Text provided:
*****

In Lightning Components you can see the effect of this in code such as Apex callouts in helpers where you end up with:

    let self = this;

In our particular case, you could use an alternative - the fat arrow notation for defining functions.

 event => { this.handleOnValueChanged( event ) }

Which is *would* transpile to (or is synonymous with) this:

    function handleEvent(event) {
        var _this = this;
        ( function (event) { _this.handleOnValueChanged(event); });
    }

Look familiar?

The resulting code for adding the event handler could end up like this:

    allocatedEventListeners = false;

    renderedCallback() {
        if ( ! this.allocatedEventListeners ) {
            this.template.querySelector('.child')
                          .addEventListener( 'valuechanged',
                                            ( ( event ) => { this.handleOnValueChanged( event ) } ).bind() );
            this.allocatedEventListeners = true;
        }
    }

In the end, this would work. But no-one would suggest it was elegant. And in order to get it working we had to brush up against some advanced behaviour of 'this'. Now, I admit that people are going to have to learn how 'this' and its binding behaves in order to write reliable Lightning Web Components - but just to add an event handler?

The reality is that we don't have to think about it - Salesforce have given us a very usable shorthand for it, and we should be extremely grateful for it!

One of the things I’m most excited about in Lightning Web Components is the ability to write Unit Tests for the components.

The unit testing framework of choice is Jest, and it looks well suited. Not least it’s the framework of choice for Facebook, and describes itself as well suited to React apps. Why should that matter? Well, React is a 1-way bound Javascript framework - and so is LWC.

So I was looking forward to get into Unit Testing, following the documentation for testing wired components

Unfortunately, the documentation didn’t work out for me, and it looked like there’s a couple of mistakes in there:

The example ‘getRecord.json’ file isn’t valid JSON.

In order for the file to work, the field names need to be surrounded in double quotes.

I.E. Instead of:

    // getRecord.json
    {
       fields: {
           Name: {
               value: "DYNAMO X1"
           }
       }
    }

The file should be:

    // getRecord.json
    {
       "fields": {
           "Name": {
               "value": "DYNAMO X1"
           }
       }
    }

Interrogating the ‘element’ for its state does not seem to work.

Instead, I found that I needed to get data from the document object.

I.E. The following does not work:

    // Resolve a promise to wait for a rerender of the new content.
       return Promise.resolve().then(() => {
           const content = element.querySelector('.content');
           expect(content.textContent).toBe("Name:DYNAMO X1");
       });

But the following does:

    // Resolve a promise to wait for a rerender of the new content.
       return Promise.resolve().then(() => {
           const content = document.body.querySelector('.content');
           expect(content.textContent).toBe("Name:DYNAMO X1");
       });

Mocking doesn't seem to work for Apex, only LDS

From the quick test I did, I could get the mocking framework to work for the Lightning Data Service, once my implementation of the example was tweaked. However, I couldn't get it to work with an imported Apex method

I didn't see a reference to this being missing, though I guess I may have just missed that, and I know that the recommendation is to use LDS whenever you can. I just worry that there's a really important use case out there - it seems natural to me that components that use custom Apex are likely to be more complex than ones that use LDS. And with that in mind, it feels like missing Apex will be a big loss to the testing framework.

*****

Data block:
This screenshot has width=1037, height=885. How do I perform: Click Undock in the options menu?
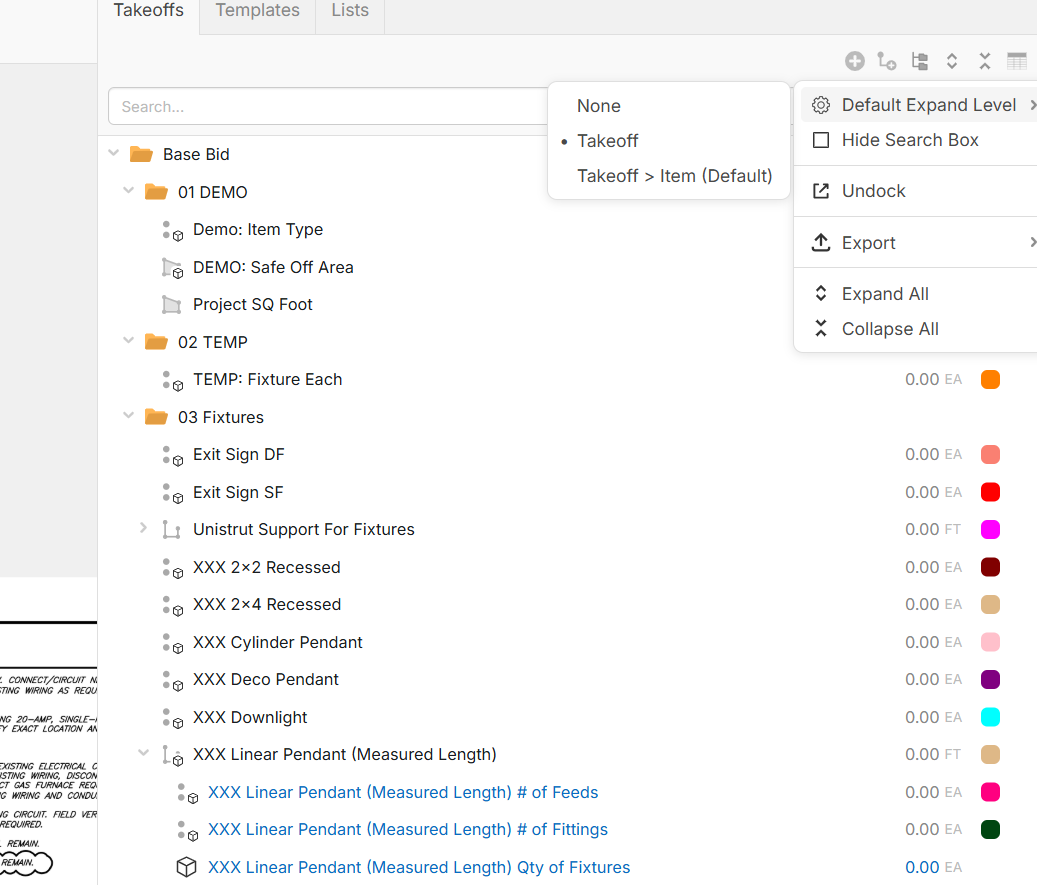[x=873, y=191]
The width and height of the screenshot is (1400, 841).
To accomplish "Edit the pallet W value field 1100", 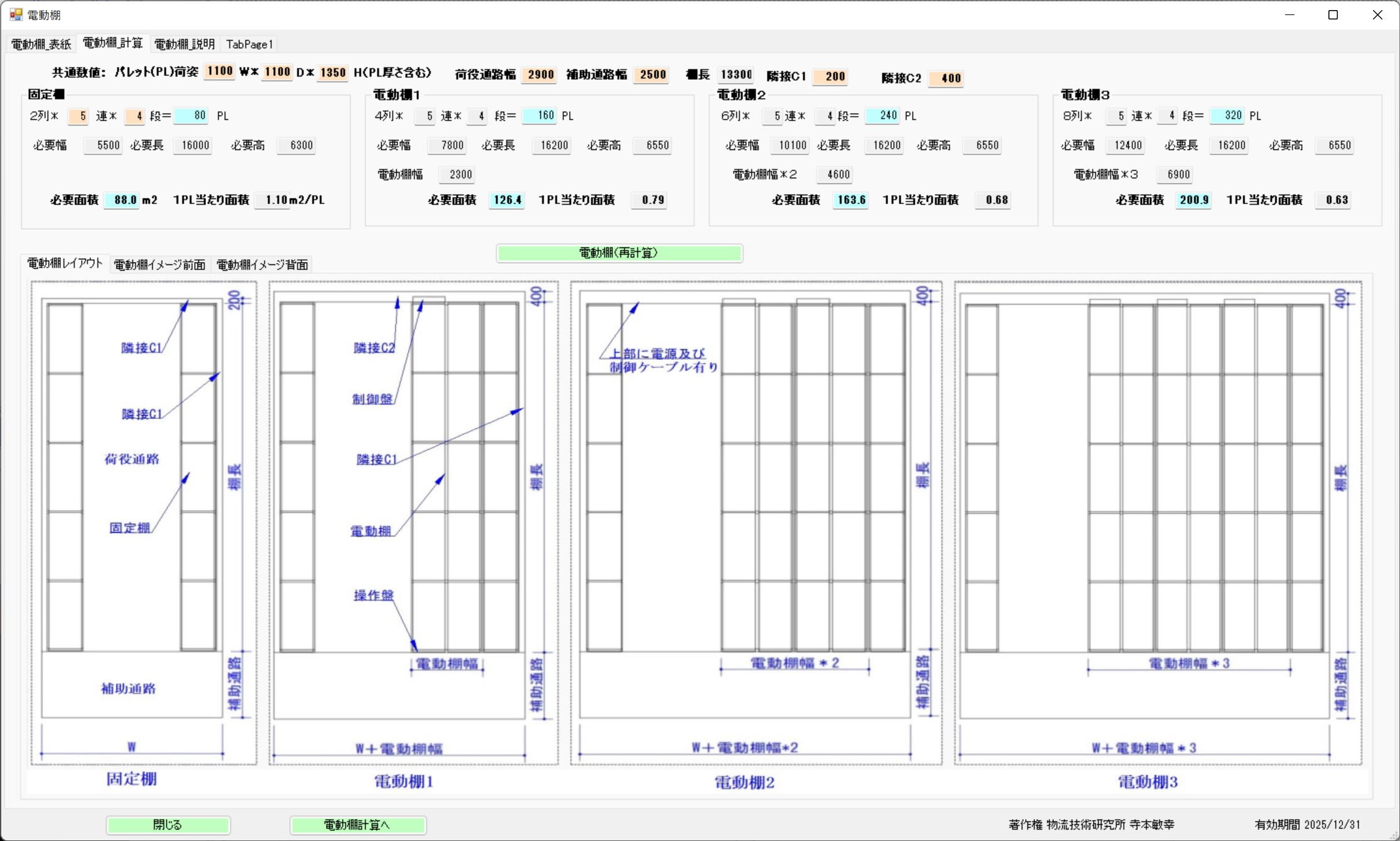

*****

To do:
1. Please reproduce the passage of the Lightning Web Components text between "allocatedEventListeners = false;" and "this.template.querySelector('.child')", inclusive.
2. According to the Lightning Web Components text, what must surround the field names for the getRecord.json file to work?

Answers to the exercise:
1.
allocatedEventListeners = false;

    renderedCallback() {
        if ( ! this.allocatedEventListeners ) {
            this.template.querySelector('.child')

2. Double quotes.